+++ Records supplied +++

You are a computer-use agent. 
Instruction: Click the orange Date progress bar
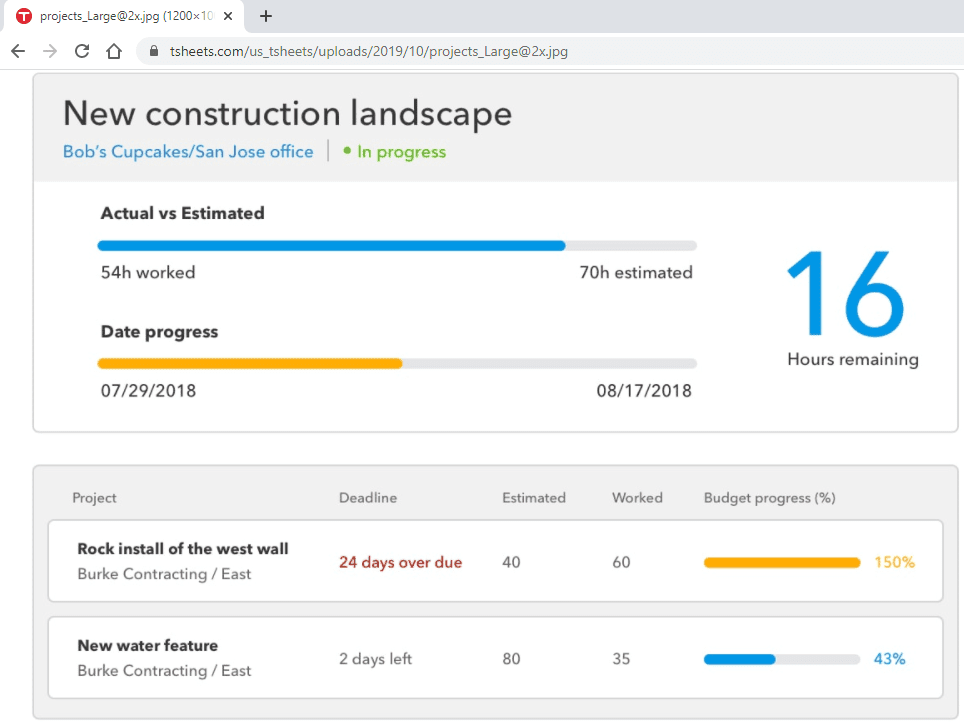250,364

+++
+++ Records supplied +++

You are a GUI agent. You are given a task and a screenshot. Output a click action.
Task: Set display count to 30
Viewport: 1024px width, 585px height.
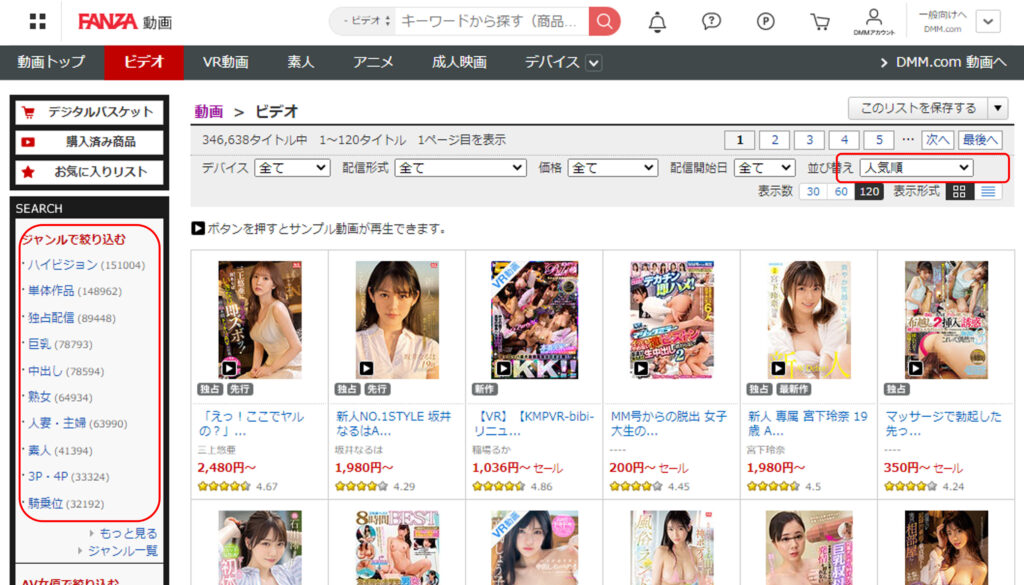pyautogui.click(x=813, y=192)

+++

Assignment
Your task is to copy each line of the data above that holds "agent".

Response area
You are a computer-use agent. 
You are a GUI agent. You are given a task and a screenshot. Output a click action.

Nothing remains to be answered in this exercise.